Figure 5. Analysis of E2F1, Sp1, KLF15, and E2F4 binding sites by site-directed mutagenesis and the predicted CpG island in the proximal ACSL1 promoter.

(a) Site-directed mutagenesis was carried out in the construct pGL−325/+12. The different constructs were transiently transfected into C2C12 cells. After 48 h, the cells were harvested for the luciferase assay. Results are expressed as the mean ± standard deviation in arbitrary units based on the firefly luciferase activity normalized against the Renilla luciferase activity for triplicate transfections. The error bars denote the standard deviation.

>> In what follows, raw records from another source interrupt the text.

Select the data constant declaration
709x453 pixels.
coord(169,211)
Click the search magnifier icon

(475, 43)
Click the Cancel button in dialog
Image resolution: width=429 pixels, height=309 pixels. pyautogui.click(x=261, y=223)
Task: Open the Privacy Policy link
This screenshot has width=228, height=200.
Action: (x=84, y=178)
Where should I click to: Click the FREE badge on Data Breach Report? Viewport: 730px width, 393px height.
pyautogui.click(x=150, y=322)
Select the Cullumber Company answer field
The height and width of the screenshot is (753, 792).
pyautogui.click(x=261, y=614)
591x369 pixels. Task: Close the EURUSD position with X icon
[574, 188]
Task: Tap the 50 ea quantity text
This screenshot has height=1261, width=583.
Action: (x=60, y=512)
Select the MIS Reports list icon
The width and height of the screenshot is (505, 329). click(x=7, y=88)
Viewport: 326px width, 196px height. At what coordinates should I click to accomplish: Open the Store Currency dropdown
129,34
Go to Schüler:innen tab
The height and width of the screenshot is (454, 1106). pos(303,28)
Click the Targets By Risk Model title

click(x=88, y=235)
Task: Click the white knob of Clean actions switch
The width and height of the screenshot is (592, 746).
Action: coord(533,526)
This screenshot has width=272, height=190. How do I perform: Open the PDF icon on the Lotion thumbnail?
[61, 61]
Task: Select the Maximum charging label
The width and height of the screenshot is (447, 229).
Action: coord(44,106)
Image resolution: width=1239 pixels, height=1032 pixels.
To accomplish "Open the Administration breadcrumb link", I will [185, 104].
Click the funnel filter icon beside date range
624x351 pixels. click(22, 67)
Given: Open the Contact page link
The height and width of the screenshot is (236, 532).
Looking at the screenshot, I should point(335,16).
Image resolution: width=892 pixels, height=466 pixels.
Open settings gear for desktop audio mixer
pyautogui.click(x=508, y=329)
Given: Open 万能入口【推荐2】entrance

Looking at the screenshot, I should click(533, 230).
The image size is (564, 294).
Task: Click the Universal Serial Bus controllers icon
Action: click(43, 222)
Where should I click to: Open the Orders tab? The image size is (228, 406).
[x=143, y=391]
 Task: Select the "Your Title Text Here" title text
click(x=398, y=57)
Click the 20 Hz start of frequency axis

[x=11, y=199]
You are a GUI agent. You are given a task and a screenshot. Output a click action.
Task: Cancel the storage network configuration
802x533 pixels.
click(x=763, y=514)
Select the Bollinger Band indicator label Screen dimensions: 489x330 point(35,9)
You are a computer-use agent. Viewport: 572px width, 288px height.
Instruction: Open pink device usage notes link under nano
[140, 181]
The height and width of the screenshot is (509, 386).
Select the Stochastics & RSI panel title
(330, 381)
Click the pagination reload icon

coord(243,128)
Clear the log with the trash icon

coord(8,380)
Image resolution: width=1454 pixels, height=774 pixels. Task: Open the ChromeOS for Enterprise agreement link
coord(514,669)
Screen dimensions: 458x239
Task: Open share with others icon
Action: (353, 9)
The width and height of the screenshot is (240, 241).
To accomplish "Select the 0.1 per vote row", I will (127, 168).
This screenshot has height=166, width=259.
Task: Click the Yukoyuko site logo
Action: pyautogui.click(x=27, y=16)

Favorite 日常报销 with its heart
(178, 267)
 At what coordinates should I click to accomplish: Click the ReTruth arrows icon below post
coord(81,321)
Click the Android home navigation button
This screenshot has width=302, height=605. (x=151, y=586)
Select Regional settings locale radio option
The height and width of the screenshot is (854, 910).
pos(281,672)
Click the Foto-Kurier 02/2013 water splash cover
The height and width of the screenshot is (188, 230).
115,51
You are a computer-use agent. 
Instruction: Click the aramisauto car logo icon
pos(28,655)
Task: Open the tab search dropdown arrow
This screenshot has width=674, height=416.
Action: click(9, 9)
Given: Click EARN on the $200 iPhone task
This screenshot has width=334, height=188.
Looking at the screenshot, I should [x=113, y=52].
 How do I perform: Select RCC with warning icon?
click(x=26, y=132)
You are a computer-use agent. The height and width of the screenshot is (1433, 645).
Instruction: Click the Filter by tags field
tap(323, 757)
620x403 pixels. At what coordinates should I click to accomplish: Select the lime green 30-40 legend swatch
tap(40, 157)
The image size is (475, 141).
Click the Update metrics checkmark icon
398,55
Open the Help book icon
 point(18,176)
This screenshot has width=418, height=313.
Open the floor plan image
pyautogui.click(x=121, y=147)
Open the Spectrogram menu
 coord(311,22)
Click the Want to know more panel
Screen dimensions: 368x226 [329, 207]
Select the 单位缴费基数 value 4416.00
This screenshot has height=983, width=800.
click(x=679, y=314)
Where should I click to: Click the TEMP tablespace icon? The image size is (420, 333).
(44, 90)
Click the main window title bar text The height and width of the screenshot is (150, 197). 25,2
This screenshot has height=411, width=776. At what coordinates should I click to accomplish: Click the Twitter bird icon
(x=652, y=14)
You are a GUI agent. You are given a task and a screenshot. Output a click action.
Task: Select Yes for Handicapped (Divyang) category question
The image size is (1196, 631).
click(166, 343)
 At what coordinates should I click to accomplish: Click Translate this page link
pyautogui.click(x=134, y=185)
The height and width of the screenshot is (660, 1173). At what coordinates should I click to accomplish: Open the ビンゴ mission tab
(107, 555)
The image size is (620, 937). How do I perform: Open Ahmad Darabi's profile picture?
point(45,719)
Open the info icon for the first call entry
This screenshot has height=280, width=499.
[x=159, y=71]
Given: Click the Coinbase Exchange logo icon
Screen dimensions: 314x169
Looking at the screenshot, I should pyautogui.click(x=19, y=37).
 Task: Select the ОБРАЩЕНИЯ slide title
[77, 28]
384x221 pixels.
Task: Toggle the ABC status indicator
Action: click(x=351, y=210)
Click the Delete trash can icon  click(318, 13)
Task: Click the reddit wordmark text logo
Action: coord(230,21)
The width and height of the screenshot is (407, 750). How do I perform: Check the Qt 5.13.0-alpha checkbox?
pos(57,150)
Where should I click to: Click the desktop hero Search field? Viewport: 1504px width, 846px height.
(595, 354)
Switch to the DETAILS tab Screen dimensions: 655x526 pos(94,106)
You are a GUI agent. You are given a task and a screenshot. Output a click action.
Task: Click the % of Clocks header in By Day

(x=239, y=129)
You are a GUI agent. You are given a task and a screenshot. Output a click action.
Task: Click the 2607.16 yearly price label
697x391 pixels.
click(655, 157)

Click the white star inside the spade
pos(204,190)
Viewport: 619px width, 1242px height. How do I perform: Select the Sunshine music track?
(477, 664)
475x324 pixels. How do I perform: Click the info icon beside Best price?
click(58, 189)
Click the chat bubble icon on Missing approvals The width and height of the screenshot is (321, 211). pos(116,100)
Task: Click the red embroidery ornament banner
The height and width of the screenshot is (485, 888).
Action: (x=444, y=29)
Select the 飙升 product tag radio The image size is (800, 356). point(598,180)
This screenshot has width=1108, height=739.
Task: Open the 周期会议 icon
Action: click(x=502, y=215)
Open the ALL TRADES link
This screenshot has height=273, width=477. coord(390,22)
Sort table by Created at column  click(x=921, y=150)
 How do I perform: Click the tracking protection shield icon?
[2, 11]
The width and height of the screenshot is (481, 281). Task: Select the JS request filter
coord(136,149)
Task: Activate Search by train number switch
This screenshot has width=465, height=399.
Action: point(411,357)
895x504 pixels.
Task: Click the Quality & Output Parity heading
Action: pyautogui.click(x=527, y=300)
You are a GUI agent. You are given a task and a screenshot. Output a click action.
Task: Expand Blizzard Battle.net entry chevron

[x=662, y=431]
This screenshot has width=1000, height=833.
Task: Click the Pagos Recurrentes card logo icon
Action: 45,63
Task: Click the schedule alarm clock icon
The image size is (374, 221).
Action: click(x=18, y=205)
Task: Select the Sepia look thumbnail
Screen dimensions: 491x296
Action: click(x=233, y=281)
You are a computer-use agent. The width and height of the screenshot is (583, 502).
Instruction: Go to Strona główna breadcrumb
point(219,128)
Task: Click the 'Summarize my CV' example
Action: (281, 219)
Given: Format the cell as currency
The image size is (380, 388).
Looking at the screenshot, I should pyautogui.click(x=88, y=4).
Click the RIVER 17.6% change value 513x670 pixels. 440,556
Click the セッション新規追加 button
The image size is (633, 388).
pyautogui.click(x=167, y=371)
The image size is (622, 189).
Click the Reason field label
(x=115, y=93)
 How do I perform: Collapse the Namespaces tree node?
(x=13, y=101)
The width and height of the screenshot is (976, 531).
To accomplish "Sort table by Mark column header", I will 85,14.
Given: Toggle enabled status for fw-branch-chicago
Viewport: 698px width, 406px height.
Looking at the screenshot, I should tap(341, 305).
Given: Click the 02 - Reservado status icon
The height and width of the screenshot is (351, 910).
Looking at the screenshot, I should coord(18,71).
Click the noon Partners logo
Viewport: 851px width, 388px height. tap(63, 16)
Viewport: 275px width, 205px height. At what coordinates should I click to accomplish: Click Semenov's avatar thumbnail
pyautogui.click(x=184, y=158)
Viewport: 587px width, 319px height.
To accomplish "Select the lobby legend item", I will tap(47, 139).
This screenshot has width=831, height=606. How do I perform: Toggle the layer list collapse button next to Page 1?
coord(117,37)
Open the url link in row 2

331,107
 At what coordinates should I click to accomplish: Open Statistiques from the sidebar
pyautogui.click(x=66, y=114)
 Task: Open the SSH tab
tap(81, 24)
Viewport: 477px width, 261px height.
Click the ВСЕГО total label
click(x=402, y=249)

The paired Student’s t-test was used to detect significant differences. *P < 0.05 and **P < 0.01. The data shown are representative of two independent experiments. (b) Schematic representation of the proximal promoter region (+1 to −1933 base pairs) of the bovine ACSL1 gene to predict the regions with high GC content. Dashed lines indicate the GC percentage as represented on the y-axis and the x-axis denotes the bp position on the 5′ untranslated region, vertical lines indicate relative positions of CpG dinucleotides. Coordinates are given relative to the translational start site (shown as +1). Arrows indicate the TSS-1, the positions −325 and −141 bp in the promoter.